** Given text **
Segment Open

= Elisabeth Lloyd =

American philosopher of biology

Elisabeth Anne Lloyd (born September 3, 1956) is an American philosopher of science specialising in the philosophy of biology. She is currently Distinguished Professor of History and Philosophy of Science and Medicine - as well as Adjunct Professor of biology - at Indiana University, Bloomington, affiliated faculty scholar at the Kinsey Institute and Adjunct Faculty at the Center for the Integrative Study of Animal Behavior.

==Education and career==
Lloyd was born in Morristown, New Jersey, and earned her BA in science and political theory from University of Colorado, Boulder in 1980, summa cum laude. Lloyd studied under Bas van Fraassen at Princeton University for a PhD in philosophy 1980 – 1984. While a student at Princeton, she spent a year (1983) studying with Richard C. Lewontin at Harvard's Museum of Comparative Zoology.

She worked as an assistant professor in the Department of Philosophy at University of California, San Diego, 1985–88; and then was assistant professor, then associate professor, then full professor in the Department of Philosophy at the University of California, Berkeley from 1988 to 1999, before moving to Indiana University.

In 2022, she was elected a Fellow of the American Academy of Arts & Sciences.

==Philosophical work==

Her 2005 book, The Case of the Female Orgasm, was widely discussed in the scholarly and popular press, including Isis, Nature and The New York Times. The book criticizes what it portrays as anti-scientific biases infecting the many proposed adaptive explanations of female orgasm. Lloyd goes on to argue that the available evidence, such as from sexology studies, is far more supportive of a neutral "byproduct" explanation put forward by Donald Symons, under which female orgasm is the result of orgasm developing as a species trait due to its critical role in males for procreation (akin to explanations for why nipples, which are required for nursing in females, are also present in males). The book received so much attention that it was lampooned on an episode of Saturday Night Live because its title sounds like a racy version of a Hardy Boys novel. Lloyd had been working on the subject for two years, when a discussion with Stephen Jay Gould in 1986 led to her providing the basis for his 1987 essay in Natural History titled 'Freudian Slip', which was reprinted in 1992 as 'Male Nipples and Clitoral Ripples.'

In 2001, Michigan Law Review published her essay "Science Gone Astray: Evolution and Rape" that criticized Randy Thornhill and Craig T. Palmer's famous work A Natural History of Rape for "glaring flaws in their science."

Segment Closed

** Aim of the task **
Quote the stretch of the Elisabeth Lloyd text from "She worked as" through "to Indiana University.", word for word. The material after this point has no connection to the Elisabeth Lloyd text.

** Data provided **

Segment Open

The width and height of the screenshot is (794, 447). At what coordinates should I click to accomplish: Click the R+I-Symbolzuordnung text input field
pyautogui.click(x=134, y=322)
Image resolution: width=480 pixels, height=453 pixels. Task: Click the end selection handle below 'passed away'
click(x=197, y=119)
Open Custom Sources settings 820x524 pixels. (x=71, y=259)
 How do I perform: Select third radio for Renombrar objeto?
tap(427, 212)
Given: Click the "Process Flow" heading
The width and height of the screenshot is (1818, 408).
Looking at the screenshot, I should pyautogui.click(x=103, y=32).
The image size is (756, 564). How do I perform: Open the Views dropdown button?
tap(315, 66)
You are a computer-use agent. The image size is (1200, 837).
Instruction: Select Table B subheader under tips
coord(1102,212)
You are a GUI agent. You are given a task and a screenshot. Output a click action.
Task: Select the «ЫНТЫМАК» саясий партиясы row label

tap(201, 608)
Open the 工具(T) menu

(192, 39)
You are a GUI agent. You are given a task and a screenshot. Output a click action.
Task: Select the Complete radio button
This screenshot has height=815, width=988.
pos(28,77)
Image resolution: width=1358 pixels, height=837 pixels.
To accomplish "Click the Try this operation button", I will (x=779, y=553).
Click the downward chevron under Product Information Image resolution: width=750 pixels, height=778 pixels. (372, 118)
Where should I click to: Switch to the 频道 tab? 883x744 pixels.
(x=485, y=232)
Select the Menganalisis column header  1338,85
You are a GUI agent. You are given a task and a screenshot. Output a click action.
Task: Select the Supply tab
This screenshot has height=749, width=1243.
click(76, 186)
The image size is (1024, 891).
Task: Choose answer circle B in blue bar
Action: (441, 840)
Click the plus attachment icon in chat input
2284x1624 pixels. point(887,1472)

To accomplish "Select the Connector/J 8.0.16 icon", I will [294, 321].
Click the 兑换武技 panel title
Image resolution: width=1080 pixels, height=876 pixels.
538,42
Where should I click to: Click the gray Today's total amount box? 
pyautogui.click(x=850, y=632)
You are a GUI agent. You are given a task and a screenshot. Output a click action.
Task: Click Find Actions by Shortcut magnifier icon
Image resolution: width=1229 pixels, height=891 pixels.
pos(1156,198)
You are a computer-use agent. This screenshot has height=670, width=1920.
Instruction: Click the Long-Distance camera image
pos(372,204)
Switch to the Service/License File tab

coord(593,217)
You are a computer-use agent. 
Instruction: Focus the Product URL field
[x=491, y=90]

Segment Closed

** Exercise response **
She worked as an assistant professor in the Department of Philosophy at University of California, San Diego, 1985–88; and then was assistant professor, then associate professor, then full professor in the Department of Philosophy at the University of California, Berkeley from 1988 to 1999, before moving to Indiana University.